Software Details
| Title: | Software for automatic text processing |
|---|---|
| Submitter: | Slava Yatsko |
| Description: | Dear Colleagues, The Computational Linguistics Laboratory at Katanov State University of Khakasia (CLL at KSU) is pleased to announce the release of Linguistic Toolbox – a package of programs for automatic text processing. Linguistic Toolbox is a concordance that differs from existing analogues in the following respects. - It has an integrated part-of-speech tagger thus allowing the user to create his/her own annotated corpora. Profound linguistic research is often based on a specific text genre (e.g. fiction, scientific text), linguistic category (e.g. possession), or works of a particular author (e.g. Maugham). Publicly available annotated national corpora with evenly distributed genres often fail to meet the demands of such research and LIT has been designed to fill this gap. By means of LIT the user can conduct various searches on his/her own corpora and get statistical information on distribution of various words, patterns, and phrases. - Union, subtraction, and intersection operations. These operations are used in the theory of sets to construct new sets from existing ones. Why not perform these operations on texts, so that to construct new texts from existing ones? For example using the subtraction operation the user can subtract stopwords from a text, and using the intersection operation he/she can get a list of words that occur in two or more texts with raw counts assigned to each word. These functions may be of use for computing distances between texts for the purposes of text classification and categorization. - LIT has an integrated spreadsheet.

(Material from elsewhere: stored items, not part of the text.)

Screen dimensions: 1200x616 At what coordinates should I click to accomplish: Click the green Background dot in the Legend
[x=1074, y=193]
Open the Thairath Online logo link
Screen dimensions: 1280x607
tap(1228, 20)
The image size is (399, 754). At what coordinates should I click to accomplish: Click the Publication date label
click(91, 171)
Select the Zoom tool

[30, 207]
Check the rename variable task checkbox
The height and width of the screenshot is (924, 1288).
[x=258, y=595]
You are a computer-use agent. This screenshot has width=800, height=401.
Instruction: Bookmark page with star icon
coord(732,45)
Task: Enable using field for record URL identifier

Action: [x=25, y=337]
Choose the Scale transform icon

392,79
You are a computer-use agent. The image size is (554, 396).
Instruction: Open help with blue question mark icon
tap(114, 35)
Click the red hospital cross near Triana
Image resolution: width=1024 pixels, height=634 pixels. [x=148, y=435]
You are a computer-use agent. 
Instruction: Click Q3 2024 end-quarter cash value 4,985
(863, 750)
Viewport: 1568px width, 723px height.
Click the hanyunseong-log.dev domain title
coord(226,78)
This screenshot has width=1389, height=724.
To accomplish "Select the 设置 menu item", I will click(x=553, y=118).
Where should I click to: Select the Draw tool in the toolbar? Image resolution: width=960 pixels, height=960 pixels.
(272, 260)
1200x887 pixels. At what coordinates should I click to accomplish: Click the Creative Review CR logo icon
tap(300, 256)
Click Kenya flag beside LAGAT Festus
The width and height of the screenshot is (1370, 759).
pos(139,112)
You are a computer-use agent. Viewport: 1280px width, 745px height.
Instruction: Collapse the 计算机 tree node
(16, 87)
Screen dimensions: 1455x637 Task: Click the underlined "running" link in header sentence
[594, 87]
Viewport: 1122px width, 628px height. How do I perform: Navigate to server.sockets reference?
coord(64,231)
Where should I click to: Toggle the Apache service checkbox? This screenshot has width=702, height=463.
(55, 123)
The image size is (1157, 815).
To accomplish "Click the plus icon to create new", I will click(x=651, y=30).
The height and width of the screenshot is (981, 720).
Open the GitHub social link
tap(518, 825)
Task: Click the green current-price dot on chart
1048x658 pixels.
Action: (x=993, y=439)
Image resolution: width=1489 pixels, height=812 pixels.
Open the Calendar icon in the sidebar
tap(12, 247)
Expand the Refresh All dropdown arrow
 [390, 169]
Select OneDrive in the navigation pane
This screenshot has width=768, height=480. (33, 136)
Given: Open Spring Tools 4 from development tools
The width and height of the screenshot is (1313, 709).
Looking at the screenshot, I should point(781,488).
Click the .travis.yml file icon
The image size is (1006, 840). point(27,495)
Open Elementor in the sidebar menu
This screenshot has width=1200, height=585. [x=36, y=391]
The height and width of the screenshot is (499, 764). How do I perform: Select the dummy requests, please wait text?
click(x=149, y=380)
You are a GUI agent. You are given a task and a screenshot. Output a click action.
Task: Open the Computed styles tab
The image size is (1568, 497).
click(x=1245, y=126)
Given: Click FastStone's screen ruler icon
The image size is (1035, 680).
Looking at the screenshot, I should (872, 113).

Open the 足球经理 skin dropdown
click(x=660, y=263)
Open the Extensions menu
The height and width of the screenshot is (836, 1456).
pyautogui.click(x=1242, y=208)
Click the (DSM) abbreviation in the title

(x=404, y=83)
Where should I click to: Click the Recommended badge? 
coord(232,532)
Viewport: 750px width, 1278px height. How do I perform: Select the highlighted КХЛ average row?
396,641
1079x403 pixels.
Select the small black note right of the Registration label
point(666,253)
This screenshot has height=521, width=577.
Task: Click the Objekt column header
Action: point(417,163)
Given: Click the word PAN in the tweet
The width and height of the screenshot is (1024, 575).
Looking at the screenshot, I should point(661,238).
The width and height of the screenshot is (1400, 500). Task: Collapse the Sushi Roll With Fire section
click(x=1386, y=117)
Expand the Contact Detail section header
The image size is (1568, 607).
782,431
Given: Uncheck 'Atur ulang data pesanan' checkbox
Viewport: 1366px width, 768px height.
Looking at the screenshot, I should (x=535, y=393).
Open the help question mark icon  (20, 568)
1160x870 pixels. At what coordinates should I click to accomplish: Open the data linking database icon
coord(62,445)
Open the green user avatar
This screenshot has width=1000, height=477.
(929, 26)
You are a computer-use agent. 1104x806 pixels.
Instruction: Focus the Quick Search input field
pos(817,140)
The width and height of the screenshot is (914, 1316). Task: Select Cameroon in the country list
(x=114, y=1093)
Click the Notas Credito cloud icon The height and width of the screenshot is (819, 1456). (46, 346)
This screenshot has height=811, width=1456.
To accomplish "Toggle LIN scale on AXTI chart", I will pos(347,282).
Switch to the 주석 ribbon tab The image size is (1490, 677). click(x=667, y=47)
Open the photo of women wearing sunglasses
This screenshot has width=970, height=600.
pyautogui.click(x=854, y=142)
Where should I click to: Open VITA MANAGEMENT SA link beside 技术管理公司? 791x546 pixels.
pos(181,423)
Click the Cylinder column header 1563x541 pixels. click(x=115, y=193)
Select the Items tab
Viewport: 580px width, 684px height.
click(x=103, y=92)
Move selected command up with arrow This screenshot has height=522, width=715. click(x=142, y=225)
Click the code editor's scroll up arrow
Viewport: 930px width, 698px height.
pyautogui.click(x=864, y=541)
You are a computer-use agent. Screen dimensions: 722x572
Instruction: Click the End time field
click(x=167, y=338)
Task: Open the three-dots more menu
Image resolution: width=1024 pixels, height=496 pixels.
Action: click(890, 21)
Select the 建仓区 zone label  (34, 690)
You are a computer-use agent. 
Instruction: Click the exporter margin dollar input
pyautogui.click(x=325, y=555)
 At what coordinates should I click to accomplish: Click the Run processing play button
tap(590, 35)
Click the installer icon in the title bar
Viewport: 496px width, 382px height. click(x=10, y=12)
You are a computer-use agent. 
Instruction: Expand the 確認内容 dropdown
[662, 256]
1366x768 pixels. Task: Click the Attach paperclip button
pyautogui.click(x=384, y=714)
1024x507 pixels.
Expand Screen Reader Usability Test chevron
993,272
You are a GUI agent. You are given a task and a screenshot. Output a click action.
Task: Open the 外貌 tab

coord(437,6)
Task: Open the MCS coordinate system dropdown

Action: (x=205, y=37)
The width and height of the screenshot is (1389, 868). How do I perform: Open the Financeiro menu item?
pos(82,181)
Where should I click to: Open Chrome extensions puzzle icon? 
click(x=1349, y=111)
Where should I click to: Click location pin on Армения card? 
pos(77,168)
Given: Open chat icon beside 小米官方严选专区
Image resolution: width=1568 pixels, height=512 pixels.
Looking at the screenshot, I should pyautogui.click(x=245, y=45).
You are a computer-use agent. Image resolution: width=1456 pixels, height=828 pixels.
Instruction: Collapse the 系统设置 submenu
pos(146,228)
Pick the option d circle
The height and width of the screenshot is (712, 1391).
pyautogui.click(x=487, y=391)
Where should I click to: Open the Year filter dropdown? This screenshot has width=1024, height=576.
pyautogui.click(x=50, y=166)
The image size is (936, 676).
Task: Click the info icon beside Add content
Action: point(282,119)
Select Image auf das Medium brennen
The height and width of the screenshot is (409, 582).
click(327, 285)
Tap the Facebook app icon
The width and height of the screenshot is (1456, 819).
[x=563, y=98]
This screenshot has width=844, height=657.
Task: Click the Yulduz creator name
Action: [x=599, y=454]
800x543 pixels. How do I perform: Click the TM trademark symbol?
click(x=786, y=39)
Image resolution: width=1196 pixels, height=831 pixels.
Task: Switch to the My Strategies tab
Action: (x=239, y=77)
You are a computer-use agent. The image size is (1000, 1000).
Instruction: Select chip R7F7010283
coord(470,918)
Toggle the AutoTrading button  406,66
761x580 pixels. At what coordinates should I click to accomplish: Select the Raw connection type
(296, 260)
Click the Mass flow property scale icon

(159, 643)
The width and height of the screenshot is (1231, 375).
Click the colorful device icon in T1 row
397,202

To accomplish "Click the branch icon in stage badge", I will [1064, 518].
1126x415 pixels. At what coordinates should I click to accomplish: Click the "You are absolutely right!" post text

Having obtained by means of LIT some statistical information the user can perform computations in LIT itself without consulting some commercially distributed products such as MS Excel. - LIT has an integrated WordNet module by means of which the user can search not only for a given word but also for words semantically related to it. LIT is distributed as freeware and can be downloaded from the CLL's site at http://www.cll.khsu.ru/cll/products.aspx?productid=5 The current version supports English and works on Windows machines. V.Yatsko, Head of the CLL at KSU |
| Linguistic Field(s): |
Computational Linguistics Text/Corpus Linguistics |
| LL Issue: | 19.3048 |
| Date Posted: | 08-Oct-2008 |